Call $\alpha\in
On$ *p.r.closed*, if every *p.r. set function* $f$ is total on $L_{\alpha}$.
(Note (1) If $\alpha^\ast$ is the least p.r. closed ordinal $> \alpha$ then it is the next image of a point in the $\omega$'th Veblen function, so in any case is much smaller than the next admissible. Hence
(2) the p.r.closed ordinals form a c.u.b. class, and in fact are c.u.b. below any admissible ordinal $>\omega$. (3) By Jensen-Karp [1] the p.r. functions on ordinals to ordinals are all the restrictions of the p.r. set functions to $On$. Hence it is easier to reason with the latter class.)

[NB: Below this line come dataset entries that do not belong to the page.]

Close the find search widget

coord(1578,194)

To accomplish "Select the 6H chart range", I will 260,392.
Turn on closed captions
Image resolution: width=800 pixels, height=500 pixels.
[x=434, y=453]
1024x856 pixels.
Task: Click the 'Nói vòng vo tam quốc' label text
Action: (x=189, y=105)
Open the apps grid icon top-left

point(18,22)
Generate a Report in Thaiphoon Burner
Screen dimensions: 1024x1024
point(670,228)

*Definition* Let $\delta$ be *p.r. reflecting* if for all p.r. functions $F:On\rightarrow On$, if $F(\delta)\neq 0$ then $\exists \alpha < \delta (F(\alpha)\neq 0 )$.
Then
*Claim* $\delta$ *not p.r. reflecting iff $\delta$ is p.r. recognizable.*
Now let $\beta$ be the least p.r. closed ordinal with a $\beta_0<\beta$ satisfying $L_{\beta_0}\prec_{\Sigma_1}L_\beta$. (So larger than the least $\Pi^1_0$-reflecting ordinal, but less than the least $\Pi^1_1$-reflecting ordinal.) By p.r. closure, and $\Sigma_1$-elementarity, the totality of the p.r. functions on $L_\beta$ ensures:
*Lemma The least p.r. reflecting ordinal is less than or equal to $\beta_0$.*
This gives an upper bound to the first p.r. reflecting, and so non-p.r. recognizable, ordinal, and will answer the first part of the Extra Quest. negatively, as we shall see below there are p.r. recognisable ordinals $>\beta$.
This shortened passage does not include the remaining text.